Je continue, et ce qui suit est le dixième exemple que j'ai promis comme première énumération des erreurs.

Il s'agit des frères de Jésus.

Nous allons discuter ce point avec soin et avec

étendue. Que le lecteur ne regrette pas sa peine : ce sera une étude féconde. Outre l'importante question historique et religieuse dont il s'agit, ceci va devenir pour mes lecteurs, s'ils le veulent bien, un exemple et un exercice de critique. C'est l'analyse d'un état mental qu'il est nécessaire de connaître. On va voir comment la critique qui a pour essence la négation du surnaturel se comporte en présence de celle qui a pour essence l'attention.
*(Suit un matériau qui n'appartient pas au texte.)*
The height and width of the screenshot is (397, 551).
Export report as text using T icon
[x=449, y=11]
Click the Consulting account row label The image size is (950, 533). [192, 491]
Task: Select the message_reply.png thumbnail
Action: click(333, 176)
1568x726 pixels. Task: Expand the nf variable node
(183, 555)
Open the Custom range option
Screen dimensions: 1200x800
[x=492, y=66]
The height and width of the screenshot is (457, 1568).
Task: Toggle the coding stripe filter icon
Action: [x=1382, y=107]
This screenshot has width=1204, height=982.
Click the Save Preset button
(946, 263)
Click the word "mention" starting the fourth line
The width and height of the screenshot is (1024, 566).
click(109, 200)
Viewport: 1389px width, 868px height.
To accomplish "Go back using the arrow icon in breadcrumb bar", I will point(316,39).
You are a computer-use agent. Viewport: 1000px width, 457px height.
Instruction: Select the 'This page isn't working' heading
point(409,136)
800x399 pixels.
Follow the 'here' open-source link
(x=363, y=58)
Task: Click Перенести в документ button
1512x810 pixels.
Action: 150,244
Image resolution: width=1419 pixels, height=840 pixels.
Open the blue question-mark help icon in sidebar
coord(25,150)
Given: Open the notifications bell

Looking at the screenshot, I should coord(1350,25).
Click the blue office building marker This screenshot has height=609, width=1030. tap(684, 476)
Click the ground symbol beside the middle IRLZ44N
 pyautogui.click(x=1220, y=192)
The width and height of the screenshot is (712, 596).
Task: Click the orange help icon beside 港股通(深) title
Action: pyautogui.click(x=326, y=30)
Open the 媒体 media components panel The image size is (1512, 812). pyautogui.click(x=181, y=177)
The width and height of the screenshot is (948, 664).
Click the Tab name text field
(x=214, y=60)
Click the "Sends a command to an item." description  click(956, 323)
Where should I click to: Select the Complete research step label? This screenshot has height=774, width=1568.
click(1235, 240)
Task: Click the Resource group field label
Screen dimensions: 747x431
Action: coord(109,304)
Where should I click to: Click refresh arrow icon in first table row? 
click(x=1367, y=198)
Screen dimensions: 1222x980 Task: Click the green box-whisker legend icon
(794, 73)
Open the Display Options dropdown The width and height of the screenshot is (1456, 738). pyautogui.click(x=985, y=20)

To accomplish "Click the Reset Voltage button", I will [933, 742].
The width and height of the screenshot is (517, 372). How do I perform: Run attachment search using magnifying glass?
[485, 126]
La question est celle-ci : Jésus-Christ a-t-il eu des frères et des sœurs?

M. Renan cite sur ce point les textes connus, tous ceux qu'il faut citer, sauf un seul, qu'il croit avoir quelque raison d'omettre. Et il admet, comme nous, ce qu'on est bien forcé d'admettre, que, dans le texte si connu : « Celui-ci n'est-il « pas le fils de l'ouvrier? Et sa mère n'est-elle « pas Marie? Et ses frères ne sont-ils pas Jacques « et Joseph, Simon et Jude? » M. Renan admet que ces quatre noms sont les noms des cousins germains de Jésus. Pourquoi est-on forcé d'admettre cela? Parce que plusieurs textes, que cite d'ailleurs M. Renan, parlent de Marie, sœur de la sainte Vierge, femme de Cléophas, comme étant mère de Jacques, de Joseph et de Jude. Voici ces.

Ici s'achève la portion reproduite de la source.